EXTRACTED ENTRIES:
--- START ---

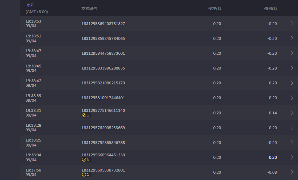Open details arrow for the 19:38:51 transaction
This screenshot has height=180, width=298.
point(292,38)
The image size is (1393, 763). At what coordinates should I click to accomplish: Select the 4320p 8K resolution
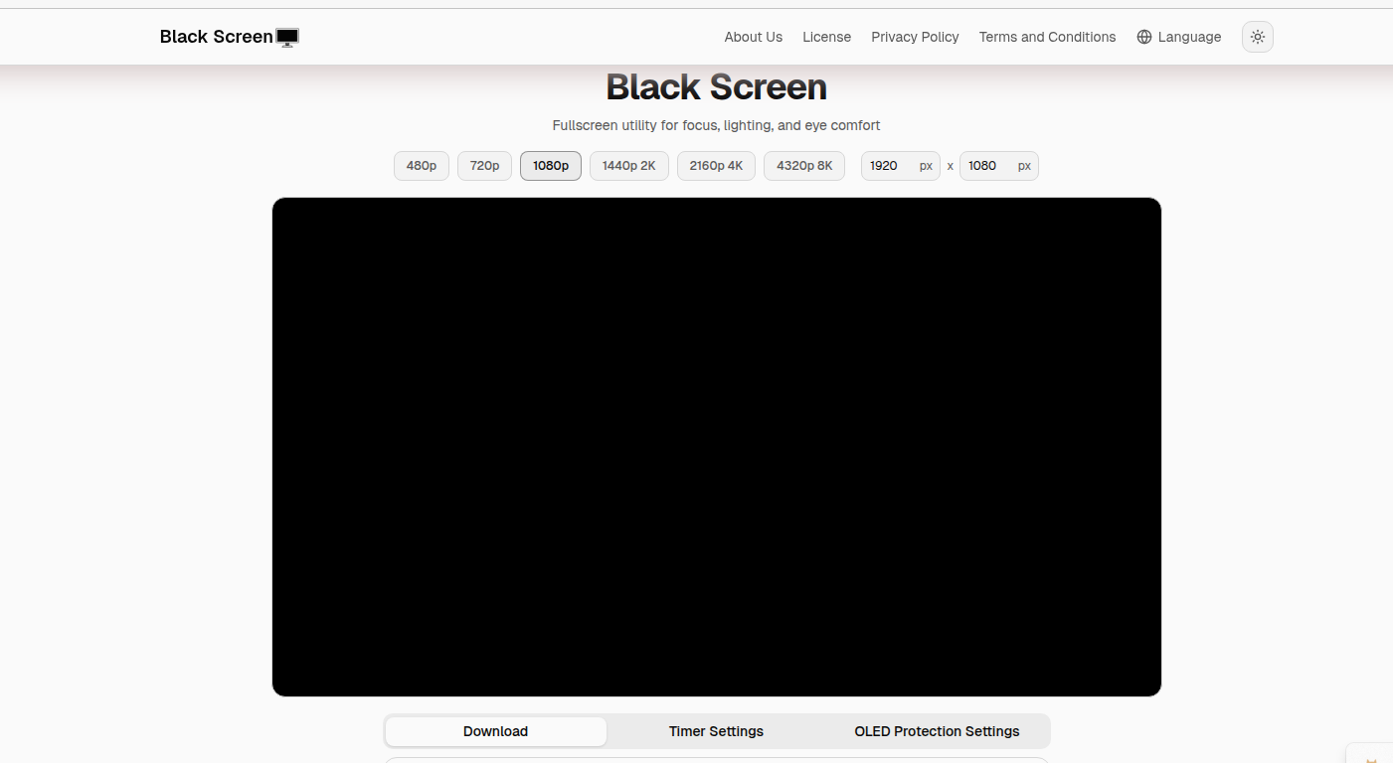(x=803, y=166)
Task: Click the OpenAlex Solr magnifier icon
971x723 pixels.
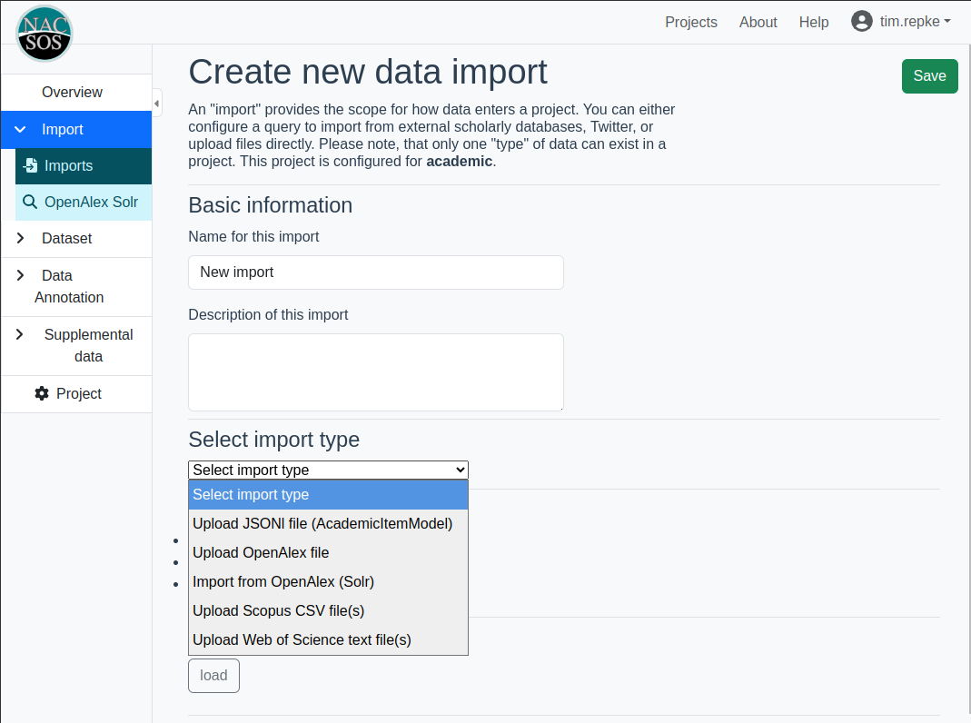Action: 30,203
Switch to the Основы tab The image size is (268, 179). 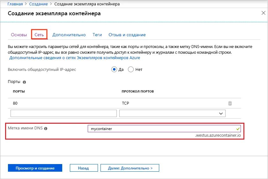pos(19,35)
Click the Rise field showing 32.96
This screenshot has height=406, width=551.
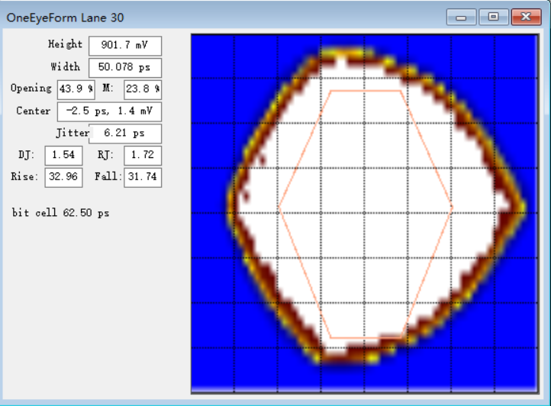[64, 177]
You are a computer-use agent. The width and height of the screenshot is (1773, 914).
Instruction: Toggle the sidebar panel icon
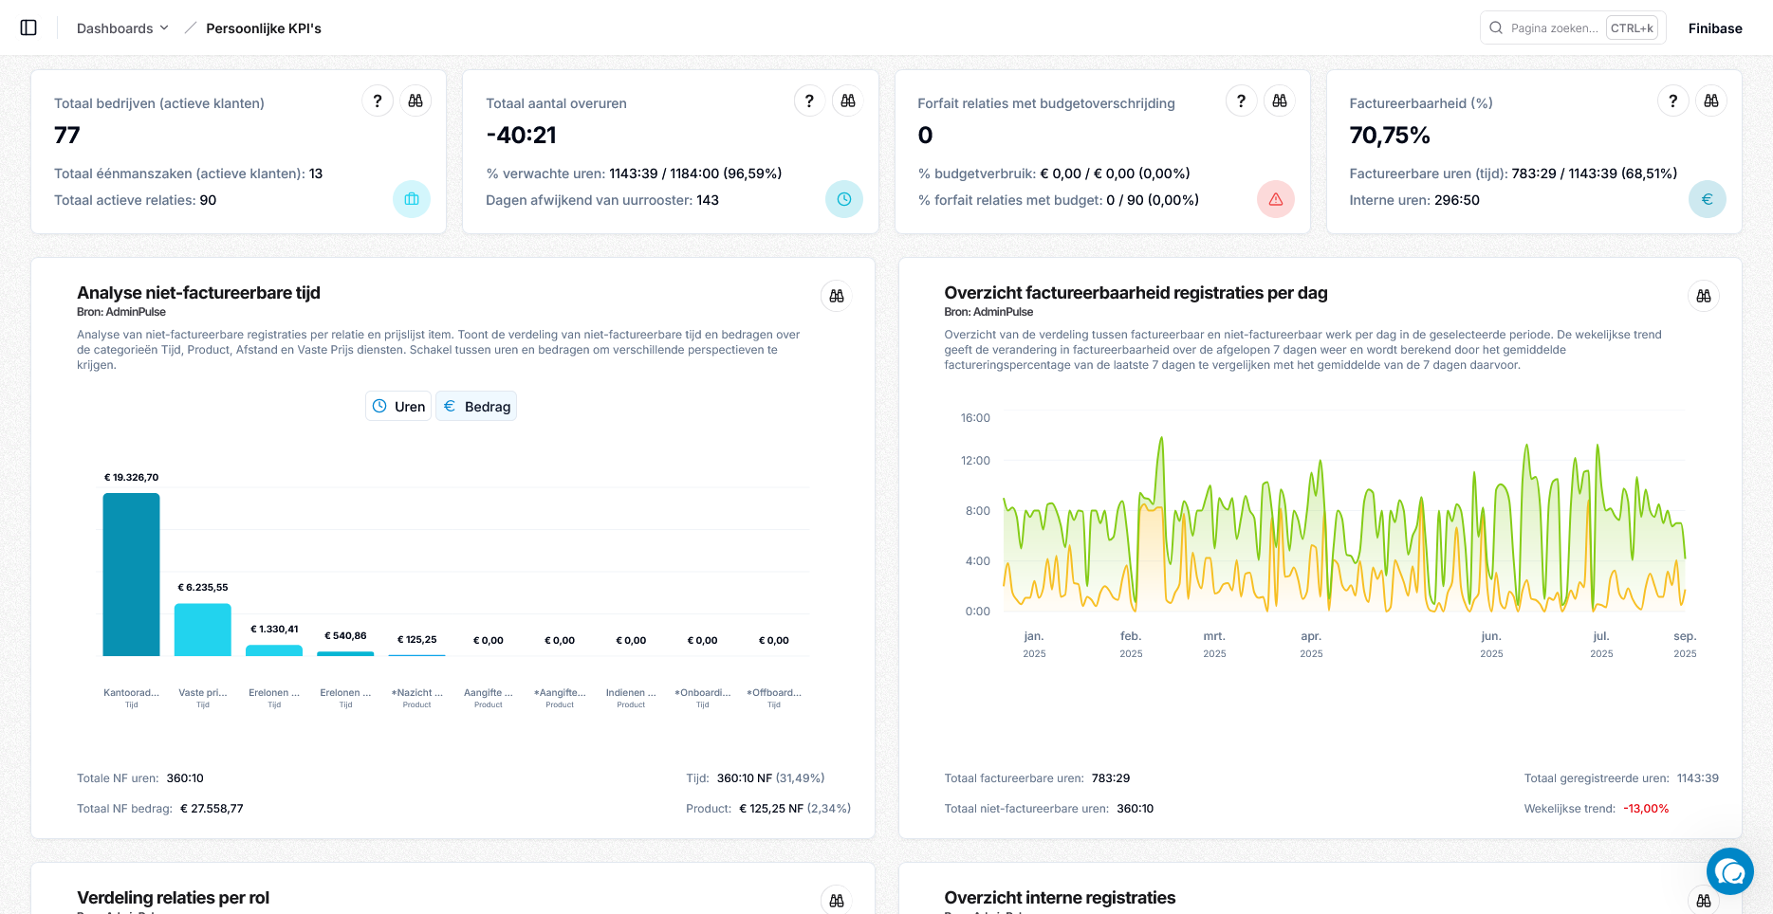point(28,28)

--- END ---

Exact reproduction is required. Output only the lines from the one with "Click the Rise field showing 32.96" through the end of the listing above, both ends included, and no pictures.

SOLUTION:
Click the Rise field showing 32.96
This screenshot has height=406, width=551.
[64, 177]
You are a computer-use agent. The width and height of the screenshot is (1773, 914).
Instruction: Toggle the sidebar panel icon
point(28,28)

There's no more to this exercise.